WORK TO BE COMPLETED → Swap every "dropdown" in the items below for "drop-down menu", and write out all the lines again with nothing else altered.

PROVIDED ENTRIES →
********************

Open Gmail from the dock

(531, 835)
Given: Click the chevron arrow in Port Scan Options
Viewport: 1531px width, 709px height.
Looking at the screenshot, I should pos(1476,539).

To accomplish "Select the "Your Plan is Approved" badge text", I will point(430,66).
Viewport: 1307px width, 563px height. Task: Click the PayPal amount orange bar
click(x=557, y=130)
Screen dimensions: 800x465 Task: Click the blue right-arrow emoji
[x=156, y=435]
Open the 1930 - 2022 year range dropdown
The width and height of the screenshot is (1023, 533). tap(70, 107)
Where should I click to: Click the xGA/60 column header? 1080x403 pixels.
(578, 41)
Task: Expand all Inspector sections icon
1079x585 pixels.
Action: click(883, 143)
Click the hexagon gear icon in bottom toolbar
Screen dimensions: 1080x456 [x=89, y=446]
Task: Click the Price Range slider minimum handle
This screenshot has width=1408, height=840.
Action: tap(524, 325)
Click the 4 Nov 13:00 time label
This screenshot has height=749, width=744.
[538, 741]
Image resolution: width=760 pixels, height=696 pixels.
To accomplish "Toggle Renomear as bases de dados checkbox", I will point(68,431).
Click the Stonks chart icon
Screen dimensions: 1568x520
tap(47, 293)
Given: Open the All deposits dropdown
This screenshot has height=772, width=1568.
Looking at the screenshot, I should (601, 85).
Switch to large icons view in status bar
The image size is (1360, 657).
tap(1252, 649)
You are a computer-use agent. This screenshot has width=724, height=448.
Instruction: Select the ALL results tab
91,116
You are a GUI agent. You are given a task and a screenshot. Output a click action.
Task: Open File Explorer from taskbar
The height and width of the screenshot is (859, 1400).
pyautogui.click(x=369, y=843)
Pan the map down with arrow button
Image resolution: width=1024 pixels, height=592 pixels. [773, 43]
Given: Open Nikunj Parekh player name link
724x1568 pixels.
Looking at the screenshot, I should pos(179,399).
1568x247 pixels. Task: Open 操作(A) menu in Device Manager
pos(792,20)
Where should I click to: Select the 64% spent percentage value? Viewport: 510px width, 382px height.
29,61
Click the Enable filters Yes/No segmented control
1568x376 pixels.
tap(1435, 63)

********************

EXERCISE OUTPUT →
Open Gmail from the dock

(531, 835)
Given: Click the chevron arrow in Port Scan Options
Viewport: 1531px width, 709px height.
Looking at the screenshot, I should pos(1476,539).

To accomplish "Select the "Your Plan is Approved" badge text", I will point(430,66).
Viewport: 1307px width, 563px height. Task: Click the PayPal amount orange bar
click(x=557, y=130)
Screen dimensions: 800x465 Task: Click the blue right-arrow emoji
[x=156, y=435]
Open the 1930 - 2022 year range drop-down menu
The width and height of the screenshot is (1023, 533). tap(70, 107)
Where should I click to: Click the xGA/60 column header? 1080x403 pixels.
(578, 41)
Task: Expand all Inspector sections icon
1079x585 pixels.
Action: click(883, 143)
Click the hexagon gear icon in bottom toolbar
Screen dimensions: 1080x456 [x=89, y=446]
Task: Click the Price Range slider minimum handle
This screenshot has width=1408, height=840.
Action: tap(524, 325)
Click the 4 Nov 13:00 time label
This screenshot has height=749, width=744.
[538, 741]
Image resolution: width=760 pixels, height=696 pixels.
To accomplish "Toggle Renomear as bases de dados checkbox", I will point(68,431).
Click the Stonks chart icon
Screen dimensions: 1568x520
tap(47, 293)
Given: Open the All deposits drop-down menu
This screenshot has height=772, width=1568.
Looking at the screenshot, I should (601, 85).
Switch to large icons view in status bar
The image size is (1360, 657).
tap(1252, 649)
You are a computer-use agent. This screenshot has width=724, height=448.
Instruction: Select the ALL results tab
91,116
You are a GUI agent. You are given a task and a screenshot. Output a click action.
Task: Open File Explorer from taskbar
The height and width of the screenshot is (859, 1400).
pyautogui.click(x=369, y=843)
Pan the map down with arrow button
Image resolution: width=1024 pixels, height=592 pixels. [773, 43]
Given: Open Nikunj Parekh player name link
724x1568 pixels.
Looking at the screenshot, I should pos(179,399).
1568x247 pixels. Task: Open 操作(A) menu in Device Manager
pos(792,20)
Where should I click to: Select the 64% spent percentage value? Viewport: 510px width, 382px height.
29,61
Click the Enable filters Yes/No segmented control
1568x376 pixels.
tap(1435, 63)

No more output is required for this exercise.